Esteban Echeverría es el máximo exponente del Romanticismo en la Argentina.
Formó parte de la ‘Generación del 37’, un grupo de jóvenes intelectuales que fundaron las bases de la cultura y la literatura en nuestro país. Murió exiliado en Montevideo, por ser sus ideas opuestas a la tiranía de Juan Manuel de Rosas.
El sólo hecho de que alguien descubriera su relato “El matadero” hubiera bastado para que el régimen rosista lo desapareciera sin miramientos.
Fue el primero en publicar poesía en nuestro país. Su volumen “Rimas” apareció en 1837 y entre ellas, “La cautiva” que usualmente integra las ediciones que se siguen publicando en conjunto con “El matadero”, por ser estos los textos más emblemáticos de su obra, que no es corta.
Debo reconocer y pedir disculpas a Echeverría por no haber leído nunca sus textos, pero con esta reseña pongo fin a ese error.
“La cautiva” es un largo poema épico que centra toda su acción en el desierto, que se transforma en uno los personajes principales y al que Echeverría compara con el océano (“El Desierto inconmensurable, / abierto y misterioso a sus pies / se extiende, triste el semblante, / solitario y taciturno / como el mar, cuando un instante / el crepúsculo nocturno / pone rienda a su altivez.”)
Completan este triángulo, el sufrimiento y la perseverancia del valeroso Brián, guerrero y pareja de María, esta mujer aguerrida que fatiga la Pampa desolada luego del asedio impuestos por los indios: “Ella va. Toda es oídos; / sobre salvajes dormidos / va pasando; escucha, mira, / se para, apenas respira, / y vuelve de nuevo a andar.”
Los indios, demonizados por Echeverría son, al igual que la figura de Juan Manuel de Rosas, los ejes del mal en cada relato y contra ellos, vibra su fuerte a modo de grito de justicia.
Tanto “La cautiva” como “El matadero” tratan también acerca de lo fronterizo. En el caso de María, la frontera que debe cruzar para escapar de los indios, en el del joven unitario sorprendido en el Matadero, el hecho de haber cruzado esa frontera que no debía y que sella su destino.
Respecto de “El matadero”, poco puede agregarse ante un texto tan visceral y directo, cargado de la violencia obvia que la narración propone. Este es considerado el primer cuento de la literatura argentina y vaya manera la de abrir surco a todo lo que vino después. Es innegable que no todo lo que se inicia se hace sin sangre.

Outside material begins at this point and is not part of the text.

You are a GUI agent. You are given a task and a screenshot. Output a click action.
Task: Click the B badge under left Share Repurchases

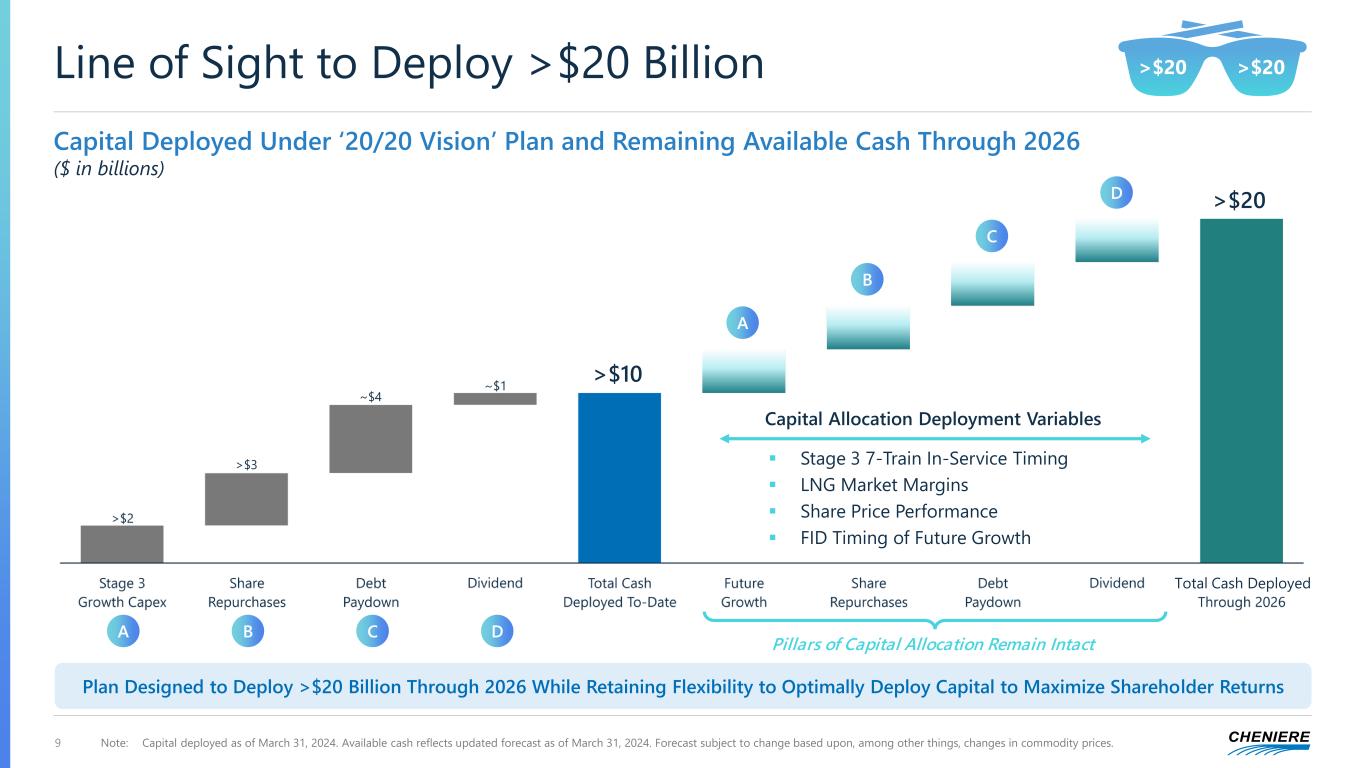pos(246,631)
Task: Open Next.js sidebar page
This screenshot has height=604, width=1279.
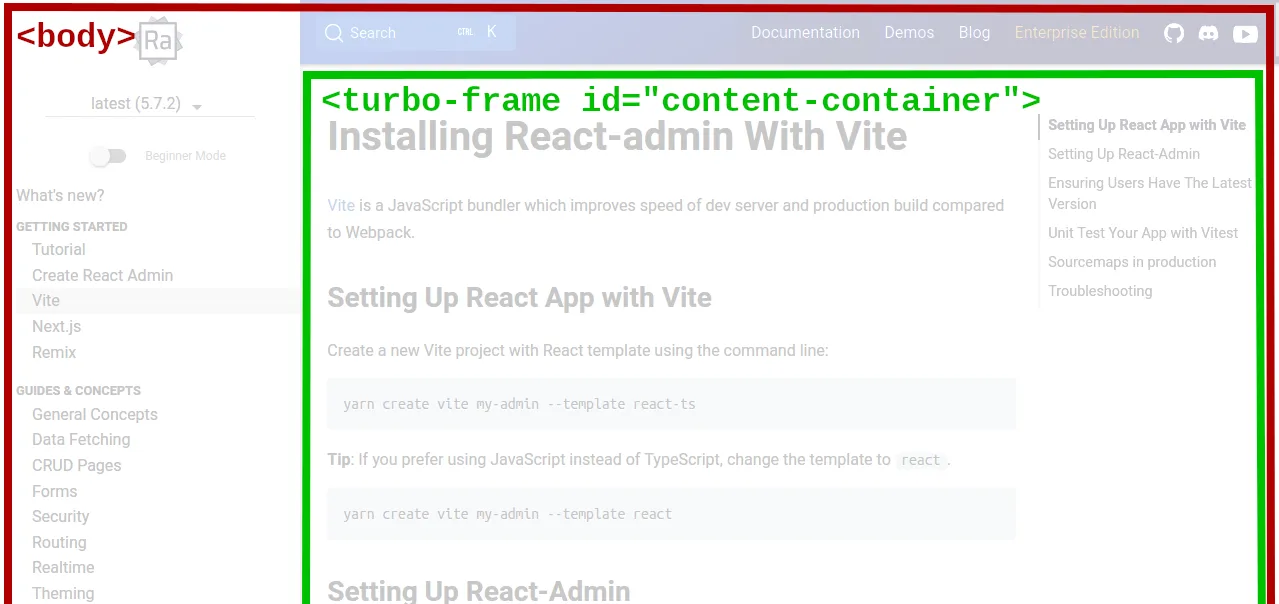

El relato de Echeverría, su alegato contra Rosas, los violentos y salvajes hombres que componían “La Mazorca”, esa especie de Gestapo criolla que sembró el terror innecesario y cruel sobre la población recién surgida en la Argentina (tengamos en cuenta que sólo habían pasado 29 años desde la Revolución de Mayo), marca lo que sucedería sistemáticamente en nuestro país en los años venideros, cargados también de tanta sangre y muerte, de tanta dictadura, desaparecidos y torturas, que fue aún más espantosa que la de Matasiete y sus salvajes sobre un indefenso joven que sólo se opuso a las leyes violentas de un tirano.
Echeverría se encarga de describir claramente esta situación injusta y abusiva: “¡Qué nobleza de alma! ¡Qué bravura en los federales! ¡Siempre en pandilla cayendo como buitres sobre la víctima inerte!”
Tampoco se amedrenta en abofetear a la Iglesia, institución que debe (especialmente hoy en día) expiar sus propios pecados en vez de cargar las tintas en sus abnegados feligreses: “¡Cosa estraña que haya privilegiados y estómagos sujetos a leyes inviolables, y que la Iglesia tenga la llave de los estómagos!
Este relato, narrado sin tapujos ni delicadeza es el reflejo y el resumen de un país que siempre tuvo que sufrir todo tipo de abusos y tormentos por parte del poder, que aún lo está sufriendo y que gracias a cuentos como este podemos darnos cuenta de que no podemos olvidarnos que la violencia no es el camino, que la prepotencia y la impunidad no pueden ganar en un país que quiere vivir en paz.
Tal vez este alegato de Echeverría debería seguir leyéndose en las escuelas. Lo sé: es cruel, es violento y terrible, pero probablemente sirva para mantenernos con los ojos atentos y alerta. Vivimos tiempo convulsos y a veces parece que lo que sucede en “El matadero” no ha cambiado ni un ápice en los últimos 180 años.
Solo nosotros podemos torcer ese destino.